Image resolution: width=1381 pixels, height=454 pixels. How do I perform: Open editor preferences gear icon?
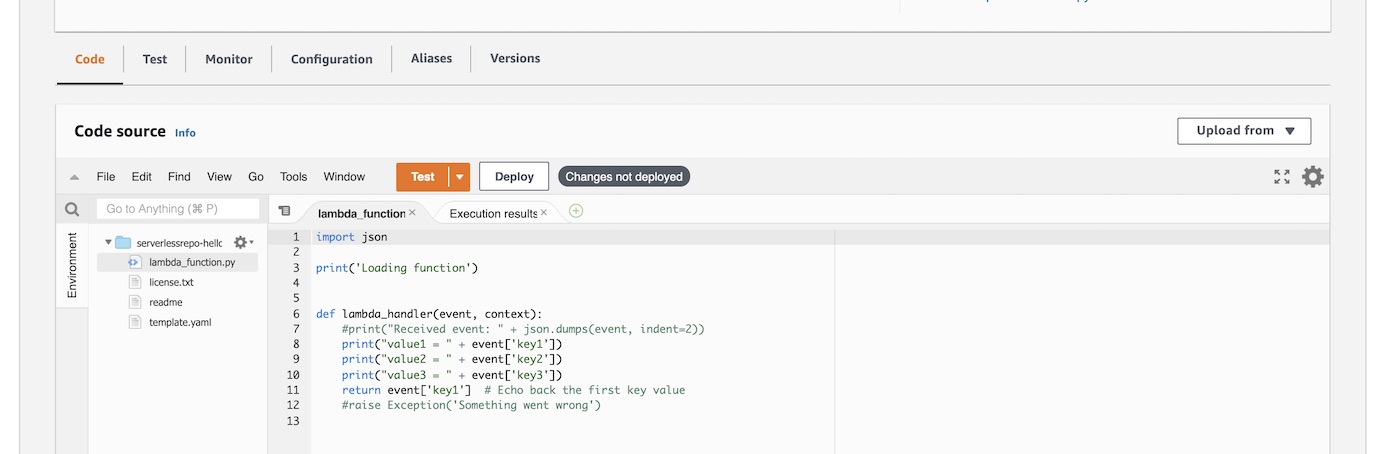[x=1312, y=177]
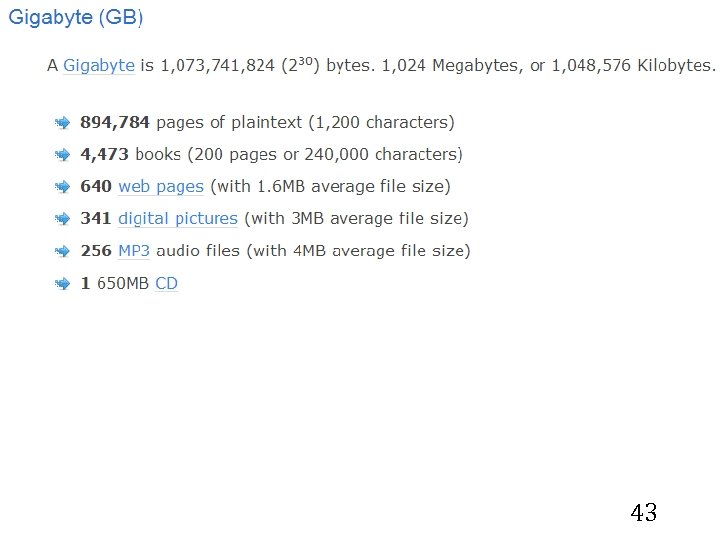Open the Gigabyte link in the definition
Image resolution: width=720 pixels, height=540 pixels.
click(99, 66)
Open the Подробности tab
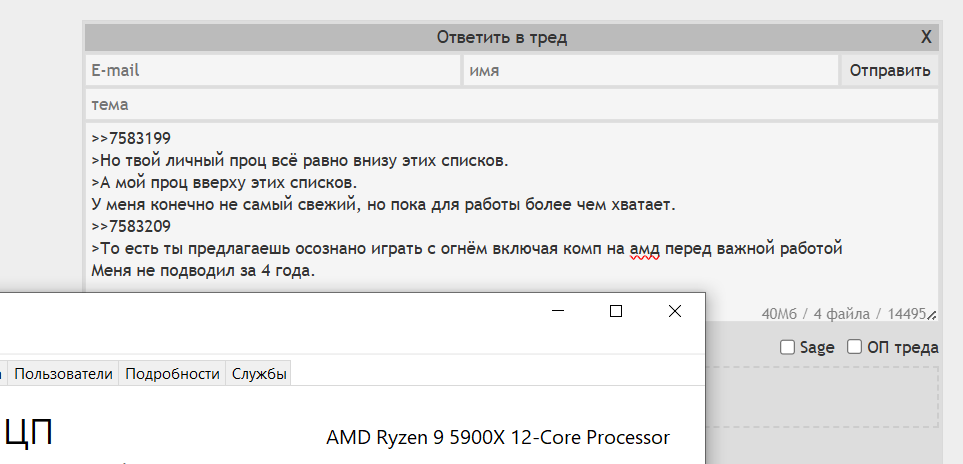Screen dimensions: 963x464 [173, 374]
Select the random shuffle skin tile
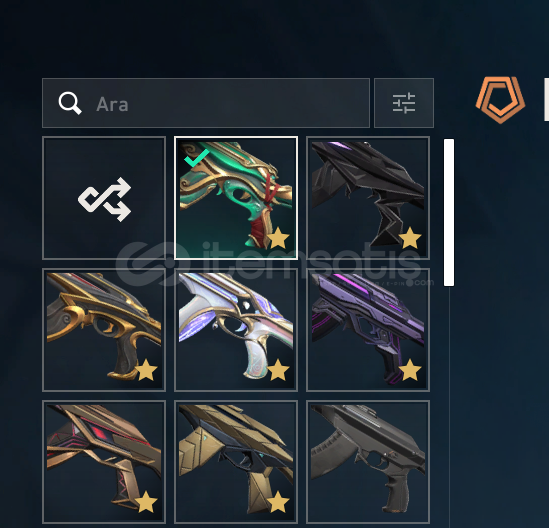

### TASK
A word-for-word repeat is expected of the lines from the one with "Open the Подробности tab" to the end of the data, both included; pictures are not part of it.

### ANSWER FOR THIS EXERCISE
Open the Подробности tab
Screen dimensions: 963x464 [173, 374]
Select the random shuffle skin tile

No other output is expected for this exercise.